• Health affairs · Aug 2016

    Uncompensated Care Decreased At Hospitals In Medicaid Expansion States But Not At Hospitals In Nonexpansion States.

    • David Dranove, Craig Garthwaite, and Christopher Ody.
    • David Dranove is a professor of strategy at the Kellogg School of Management, Northwestern University, in Evanston, Illinois.
    • Health Aff (Millwood). 2016 Aug 1; 35 (8): 1471-9.

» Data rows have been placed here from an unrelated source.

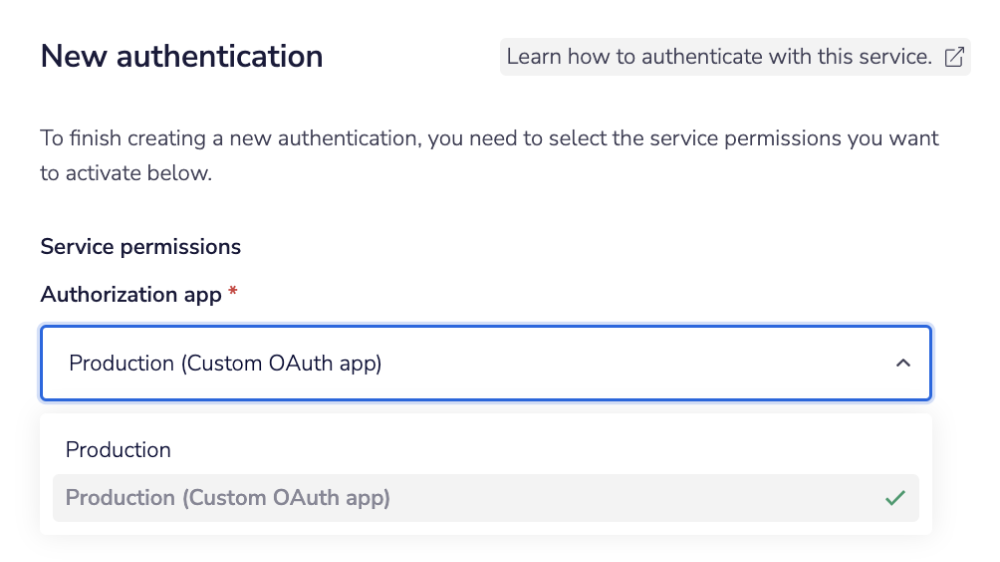The height and width of the screenshot is (562, 1000).
Task: Click empty area of the options popup
Action: tap(542, 450)
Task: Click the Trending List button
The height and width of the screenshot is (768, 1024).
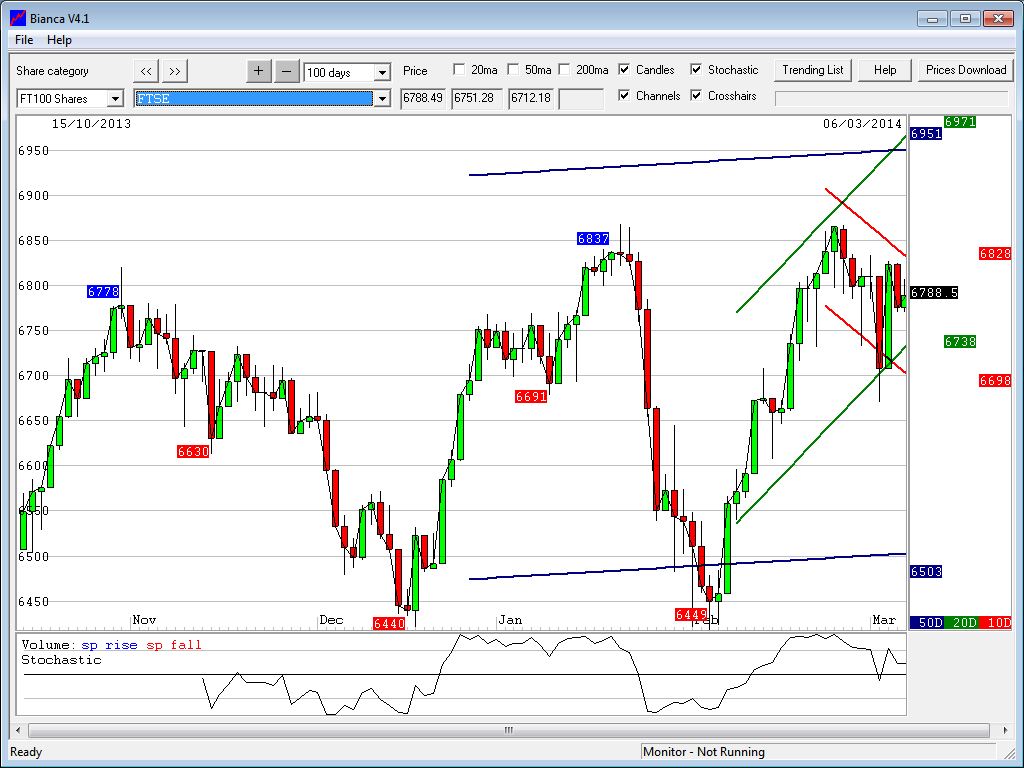Action: pos(812,70)
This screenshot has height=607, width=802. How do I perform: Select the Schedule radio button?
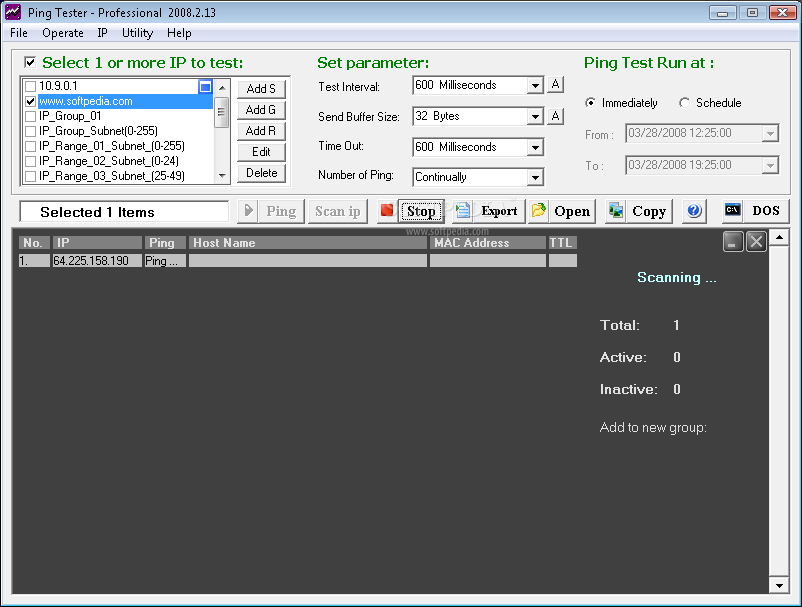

    AbstractOne pillar of the Affordable Care Act (ACA) was its expected impact on the growing burden of uncompensated care costs for the uninsured at hospitals. However, little is known about how this burden changed as a result of the ACA's enactment. We examine how the Affordable Care Act (ACA)'s coverage expansions affected uncompensated care costs at a large, diverse sample of hospitals. We estimate that in states that expanded Medicaid under the ACA, uncompensated care costs decreased from 4.1 percentage points to 3.1 percentage points of operating costs. The reductions in Medicaid expansion states were larger at hospitals that had higher pre-ACA uncompensated care burdens and in markets where we predicted larger gains in coverage through expanded eligibility for Medicaid. Our estimates suggest that uncompensated care costs would have decreased from 5.7 percentage points to 4.0 percentage points of operating costs in nonexpansion states if they had expanded Medicaid. Thus, while the ACA decreased the variation in uncompensated care costs across hospitals within Medicaid expansion states, the difference between expansion and nonexpansion states increased substantially. Policy makers and researchers should consider how the shifting uncompensated care burden affects other hospital decisions as well as the distribution of supplemental public funding to hospitals.Project HOPE—The People-to-People Health Foundation, Inc.